BOCW: How the Hyderabad Real Estate Market Can Tackle the Migrant Exodus

The sight of thousands of migrants walking home on rail tracks or cycling their way on the highways in the scorching summer with their minimal belongings has moved all. 

While 2,818 Shramik Special trains were pressed into service by the railways to ferry over 37 lakh migrants and construction workers since May 1 throughout the country (and more still on the way), it is anybody’s guess what forced them to leave their host states.

When it comes to Telangana state, chief secretary Somesh Kumar has been quoted by the media saying that the government has facilitated the travel of 1.70 lakh migrants through 128 special trains as on May 23.

Stop the Exodus

In a mass pandemic like Covid-19, the trust, assurance of economic security, and safety must take precedence. 

This is possible when their basic needs are taken care of by their employers at worksites that will go a long way in dissuading them from the exodus.

Though providing them food and free train rides to their native states sound humanitarian, failed steps that force them to migrate during lockdown relaxation period would only prolong the real estate market crisis in the long run.

In fact, V Rajasekhar Reddy, general secretary, Confederation of Real Estate Developers’ Associations of India (CREDAI), Telangana chapter has underscored the risk factors posed by migrants on the move.

“When they come back to work after a month or two, we do not know if they would carry the virus,” he is quoted as saying in media reports.

There’s truth in it as recent Telangana experience with migrants returning to their home state during lockdown has shown. 

It turns out that over 118 migrants – who returned to Telangana from Covid-19 hotspot states like Maharashtra – have tested positive for coronavirus by 22 May.

The daily bulletin released by the Director of Public Health and Family Welfare, Telangana shows that the spate of migrants returning to Hyderabad having tested positive is only increasing by the day.

Rs 45,000 crores at stake

There is more reason for builders and developers in Hyderabad to prevent the exodus as it is estimated that Rs 45,000 crore worth of projects are now at stake. 

This may only get aggravated if there is a severe shortage of skilled and unskilled construction workers in the coming days.

Way Forward

One way that can enable the Hyderabad real estate market to overcome the Covid-19 labor exodus is when the Building and Other Construction Workers’ Welfare (BOCW) Cess Act, 1996 rules are implemented in letter and spirit.

Known to be a pro-labor law, BOCW makes it mandatory for every employer using skilled and unskilled workers to pay a cess of 1% of the cost of construction to the government.

In Telangana, these funds are collected by the Telangana Building and Other Construction Workers (TBOCW) Welfare Board. The collected are supposed to be utilized for the welfare of the construction workers for a wide gamut of purposes.

These welfare schemes include marriage gifts, maternity benefits, fatal accident relief, disability relief, disability aids and appliances, natural death relief, hospitalization relief, funeral expenses, and skill development training.


The benefits – which also include meeting natural calamities and exigencies like the Covid-19 pandemic – have to be passed on to the construction workers registered with TBOCW Welfare Board as per law.

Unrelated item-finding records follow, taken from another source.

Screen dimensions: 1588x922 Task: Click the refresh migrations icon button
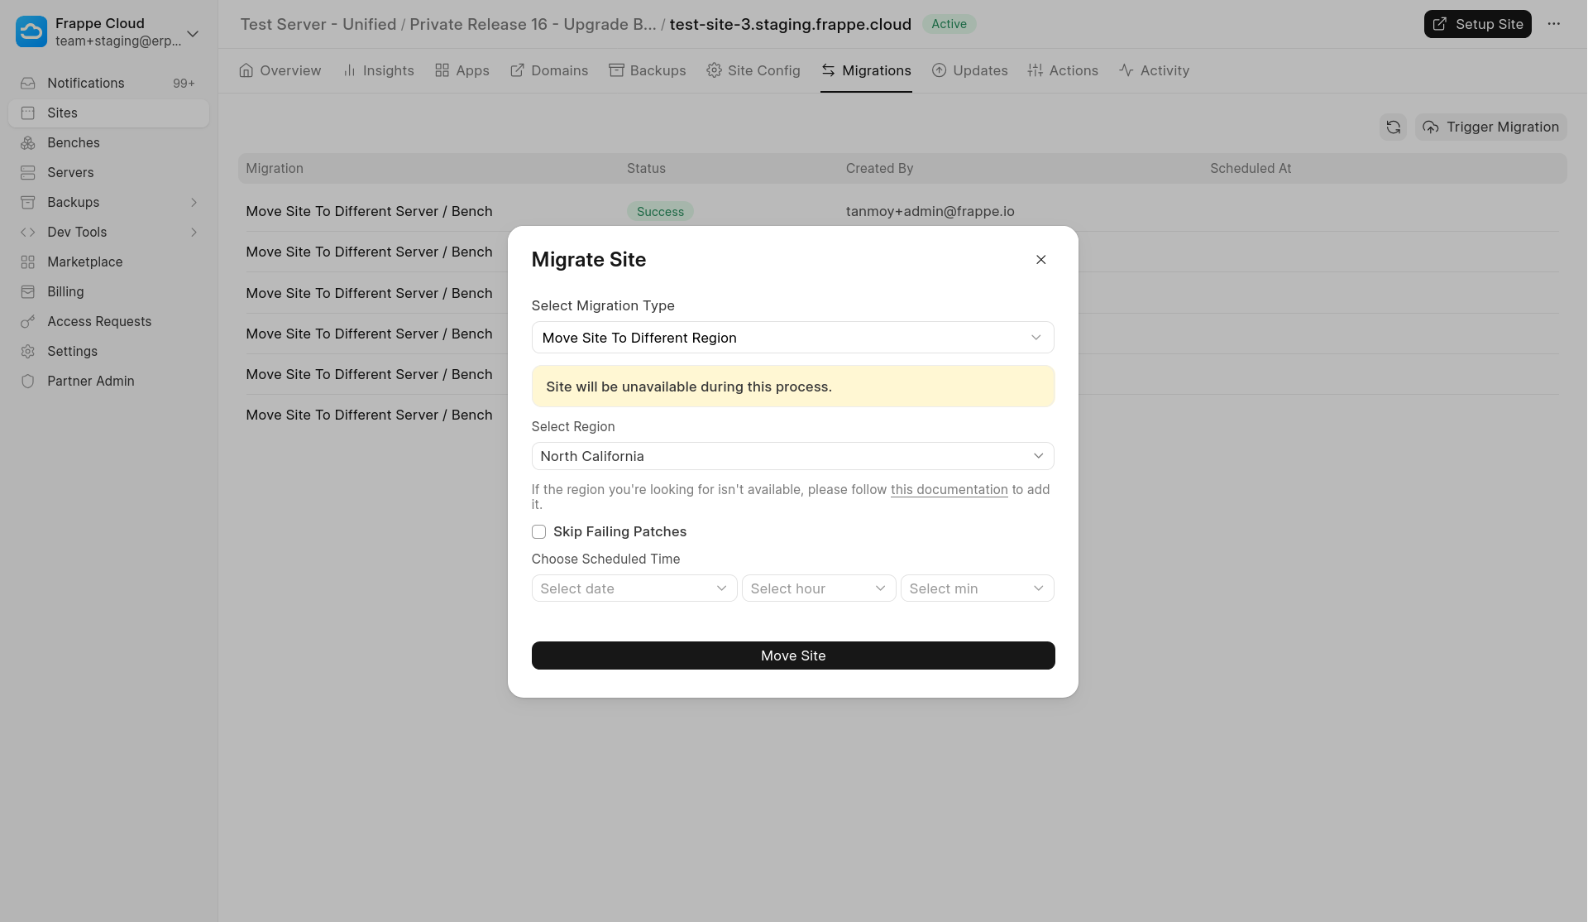coord(1393,127)
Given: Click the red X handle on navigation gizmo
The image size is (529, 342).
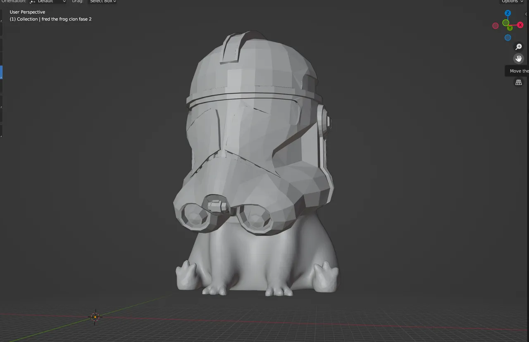Looking at the screenshot, I should [x=520, y=25].
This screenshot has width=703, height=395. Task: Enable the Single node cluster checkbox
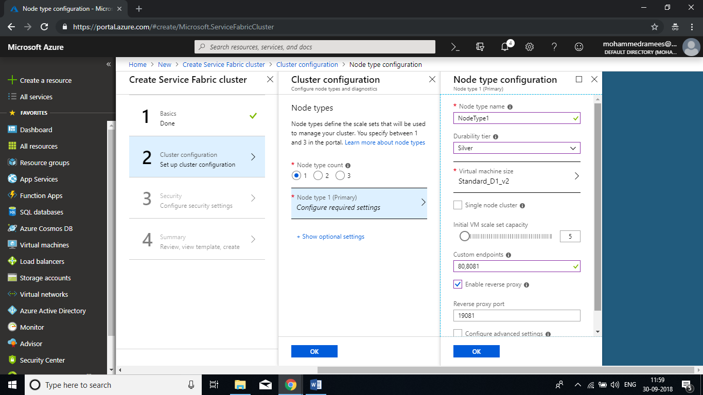pyautogui.click(x=458, y=205)
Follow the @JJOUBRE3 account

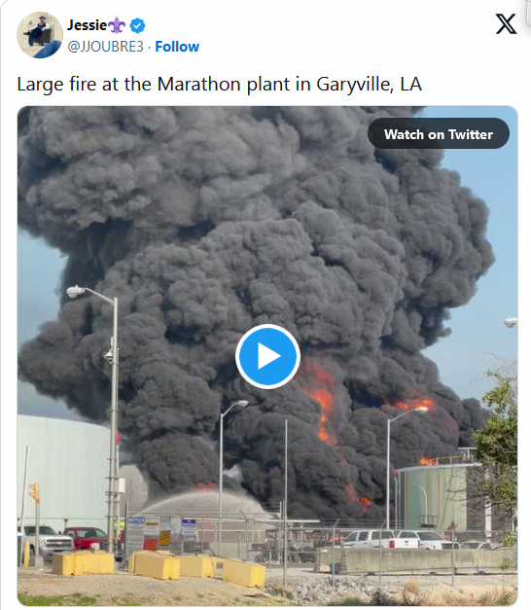[177, 47]
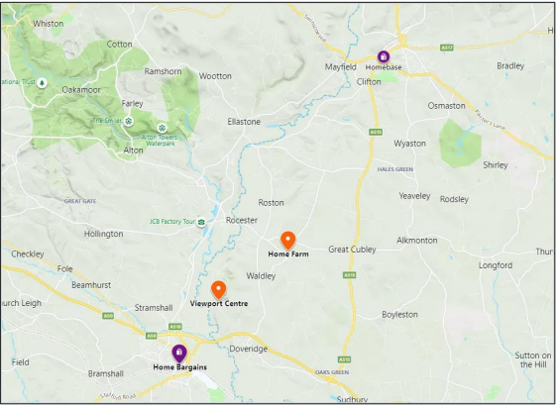This screenshot has height=406, width=556.
Task: Click the A517 road badge
Action: click(x=447, y=48)

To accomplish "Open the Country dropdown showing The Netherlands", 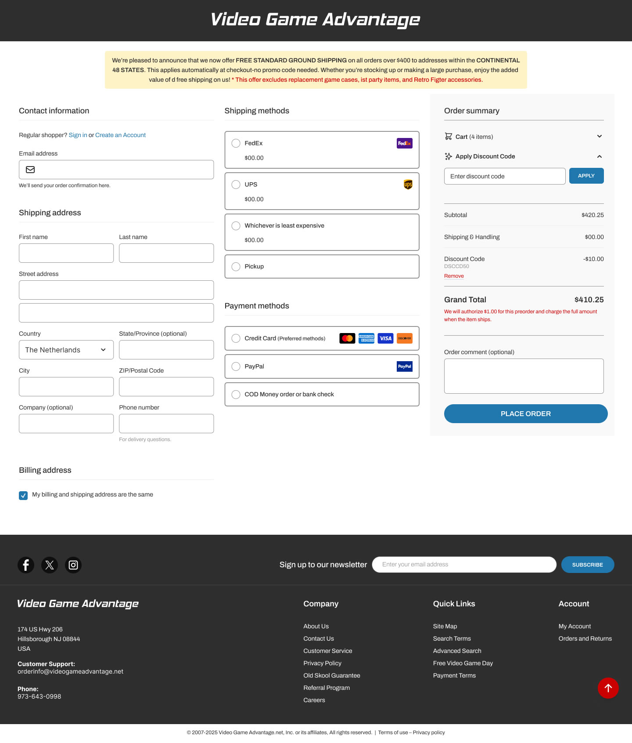I will coord(66,350).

In all, around 14 lakh workers are registered with the TBOCW Welfare Board, which has already started rolling out several relief measures to help them battle the Covid-19 crisis.

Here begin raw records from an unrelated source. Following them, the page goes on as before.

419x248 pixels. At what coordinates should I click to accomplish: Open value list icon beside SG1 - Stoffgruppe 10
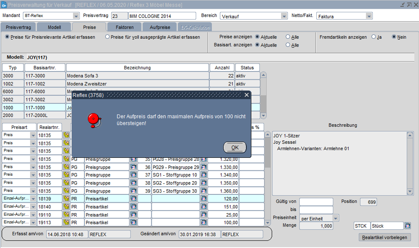coord(204,175)
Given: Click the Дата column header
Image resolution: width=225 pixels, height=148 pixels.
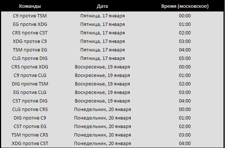Looking at the screenshot, I should point(102,6).
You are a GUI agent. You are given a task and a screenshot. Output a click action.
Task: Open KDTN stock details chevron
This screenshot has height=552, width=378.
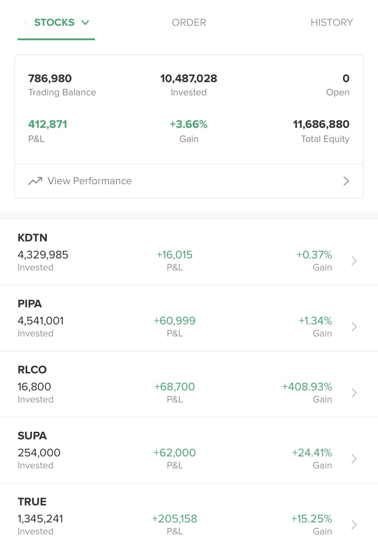(x=354, y=261)
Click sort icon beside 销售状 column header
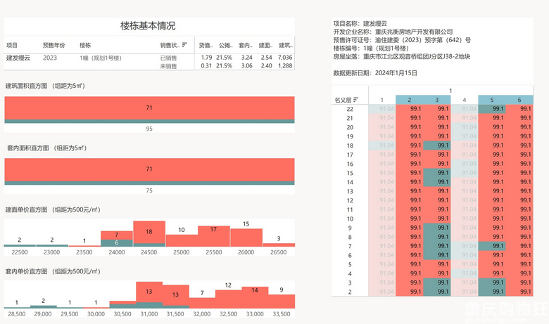Viewport: 549px width, 324px height. tap(184, 45)
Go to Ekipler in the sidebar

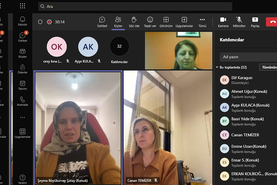23,53
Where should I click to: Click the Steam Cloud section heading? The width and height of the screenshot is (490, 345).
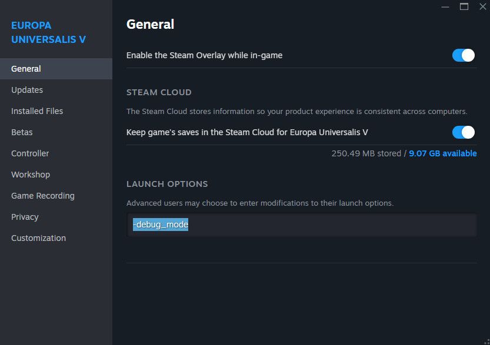[159, 92]
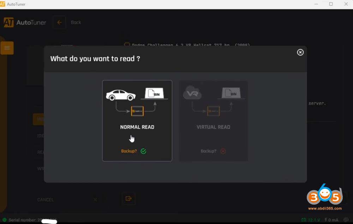The width and height of the screenshot is (353, 224).
Task: Choose the Virtual Read option card
Action: [x=213, y=121]
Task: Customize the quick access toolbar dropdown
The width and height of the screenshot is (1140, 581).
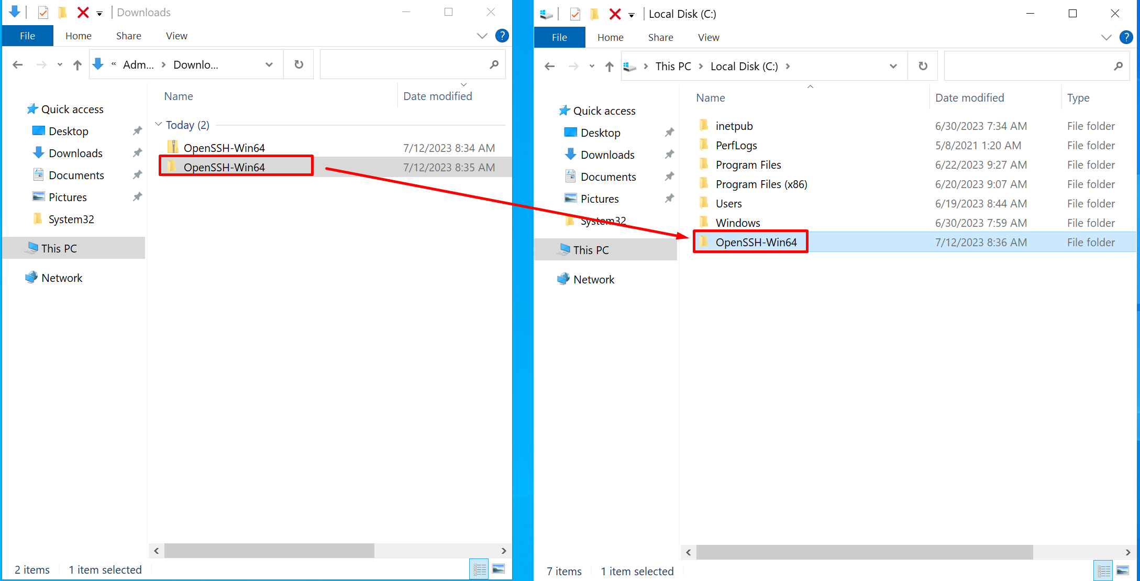Action: tap(99, 12)
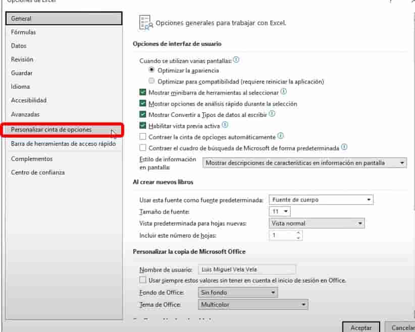Increase the sheet count with stepper up arrow
Image resolution: width=415 pixels, height=332 pixels.
pyautogui.click(x=298, y=233)
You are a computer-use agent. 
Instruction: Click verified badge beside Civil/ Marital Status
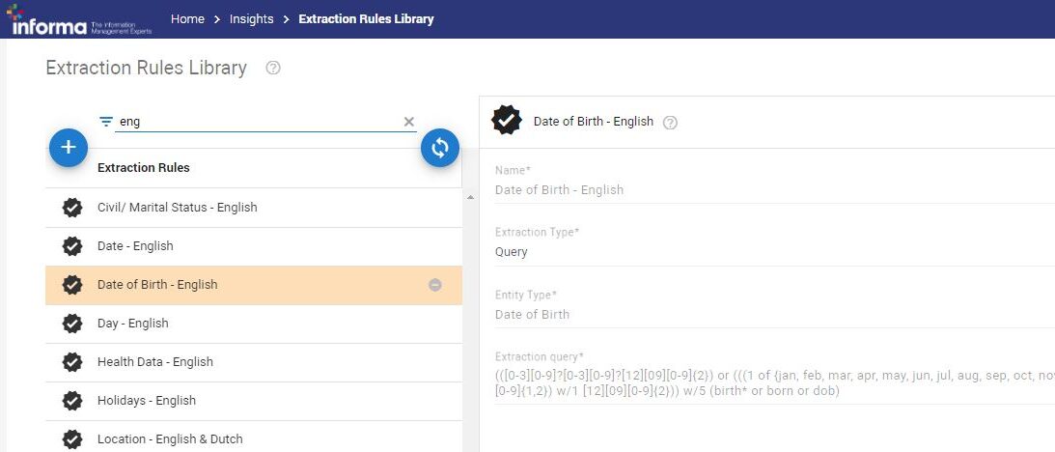[x=72, y=208]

This includes its Rs 936 crores contribution to the Telangana government for providing Rs 1500 cash benefits and 12 kg rice for registered workers at work sites.

The Greater Hyderabad Municipal Corporation (GHMC) too used TBOCW Welfare Board funds to provide Rs 5 meals at select work sites for construction workers in Hyderabad.

Retain Labour 

When the TBOCW Welfare Board has enough funds to take care of registered construction workers, the Hyderabad real estate market stakeholders need to act together to ensure all the benefits reach out to them at the ground level.

It will go a long way if the real estate builders in Hyderabad travel the extra mile to make construction workers aware of their rights under BOCW Cess Act, 1996, and extend economic and moral support in this hour of crisis.